Down Hall, Hatfield Heath
Down Hall must be doing a lot right. The AA recently upgraded it from four Black Stars to four Silver, following a £6.5million revamp, which swept through the 100-bedroom country house hotel adding a brand new spa launched in early 2016.
The location is much of the appeal: for Londoners it's just a 30-minute train ride away, Stansted Airport a mere 15, and if you live in Hertfordshire or Essex the hotel lies smack on the border of both counties (for the purposes of this website I class it as Essex due to the Chelmsford postcode).
Once you’ve driven around winding bends linking picturesque Essex villages with comical quintessentially ‘ye olde’ English names such as Threshers Bush and Shellow Bowells, the long driveway up to the house rewards the effort with the view of its ornate Italianate exterior.
Inside there are a couple of disappointments: the reception feels dated and not befitting the grandeur or era of this Victorian mansion. Similarly the large hall where groups of female guests sat enjoying afternoon tea appears lavish with high ceilings, chandeliers and huge windows with views across the grounds, both front and back. However, on closer inspection the furniture was modern which slightly detracted from the relaxed country house feeling.
Down Hall has a long and rich history including ownership by Henry VIII, being used as a convalescent home for wounded soldiers during the First World War, a girl’s boarding school and an antiques business and conference centre. I can’t help think it’s a shame that some of the antiques couldn’t have remained here. The late Jade Goody got married here, fittingly perhaps given her endearing belief that there was a foreign country called ‘East Angular’.

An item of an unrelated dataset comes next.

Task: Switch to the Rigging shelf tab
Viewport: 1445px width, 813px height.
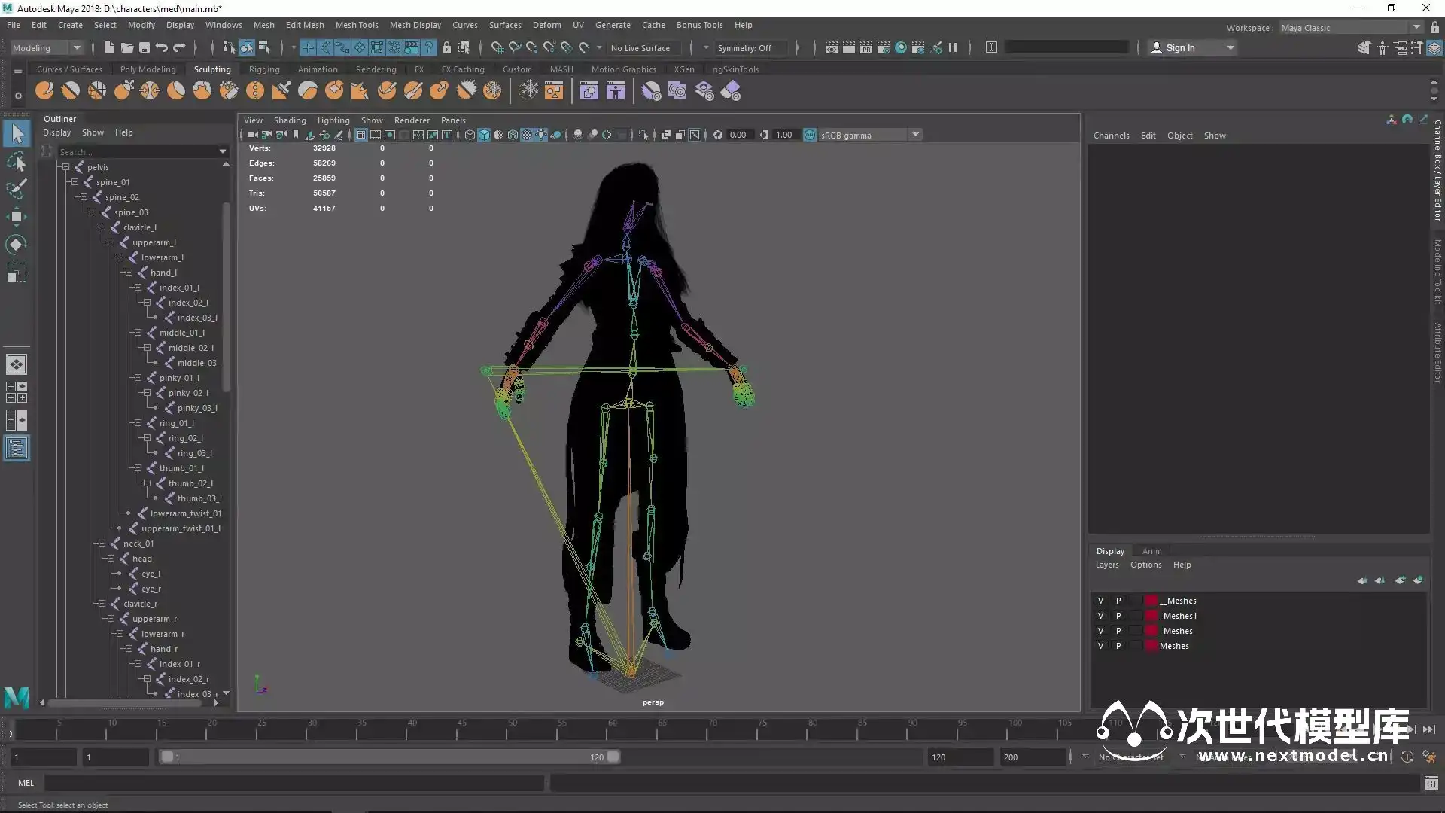Action: tap(264, 69)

Our room was a newly decorated deluxe type set in the main house, overlooking the gravel driveway and the grounds. It was immaculately decorated with a ‘neutral palette’ which was soothing, yes, and very comfortable, if a tiny bit boring. There was no bath but a generous walk-in shower with very on-trend grey tiles. A welcome surprise is that the usual boring minibar setup is replaced by a more characterful cream painted desk, which holds a good selection of teas from family-run PMD (as well as coffee and hot chocolate there is also complimentary bottled water in the fridge – a thoughtful feature many hotels neglect).
Guests can’t get bored as the room holds a noughts and crosses set - a larger version sits outside on the landing space styled as a pale upholstered lounge area. My daughter and I played cards – and noughts and crosses - before I nipped to the Eden spa, set to one side of the main house, for a quick 25-minute facial. Despite the brevity of the treatment, it did the trick with salon strength ESPA products well applied to some success: cleansing, massage and a mask. The stresses of life, specifically around my eye area were softened and I felt a bit more in tune with my revamped surroundings.

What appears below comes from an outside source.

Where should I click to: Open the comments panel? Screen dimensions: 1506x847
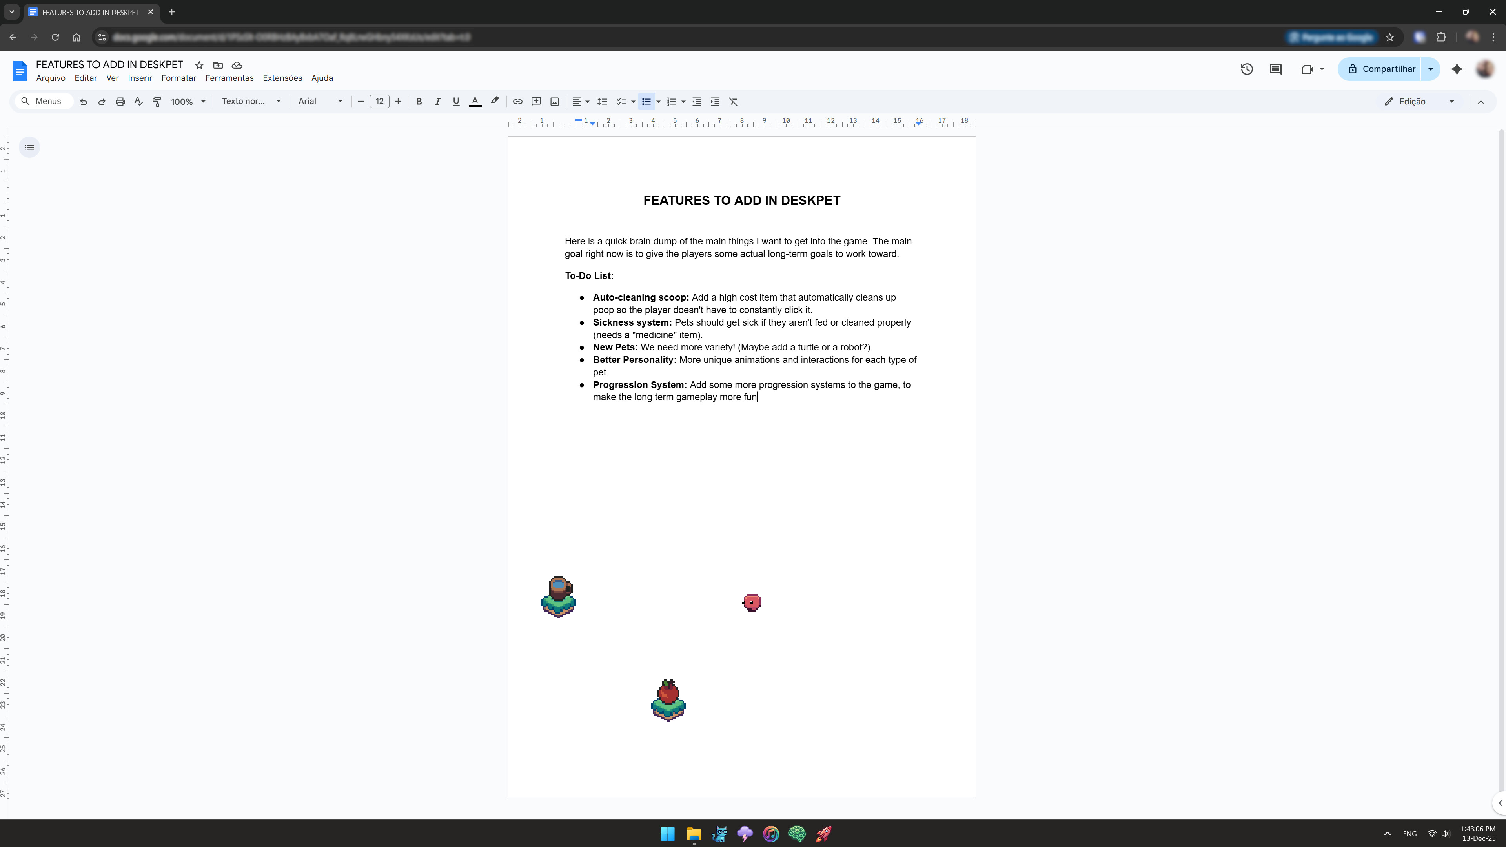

Job done it was time for dinner in the Grill Room. We ate unfashionably early, and for the beginning of our meal were the only guests in the 66-cover restaurant, but it didn’t feel awkward or empty. The maître d was welcoming and attentive and the waitresses equally helpful. The 110-acre grounds aren’t just for show; they grow a lot of the produce used here, from herbs to butternut squash, pumpkin, courgette and beetroot, as well as providing attractive woodland and landscaped gardens.
The return of Matthew Hill, formerly the sous chef, recently appointed head chef, was a great move. I can’t comment on his predecessor, but our starter was spot on. Silky mushroom soup with truffle was a good choice for an under-the-weather Maya.
The main course kept up the pace: slow-cooked hake, sweet potato, fennel, samphire and langoustine tempura are some of my favourite foods. The fine-dining puddings were a little too, well, fine dining for a child, so the waitress’ thoughtfully suggestion of a brownie with ice cream from the bar menu was a good move. Larger and more satisfying, it went down well.
Breakfast in the same room, after a good sleep in the peace the setting provides, is a sociable event with central stations laden with pastries and serve-yourself cooked breakfast or you can order off the menu. After two hot lattes and a flick through the newspapers for me and a few hash browns for Maya, we set off again through those winding lanes.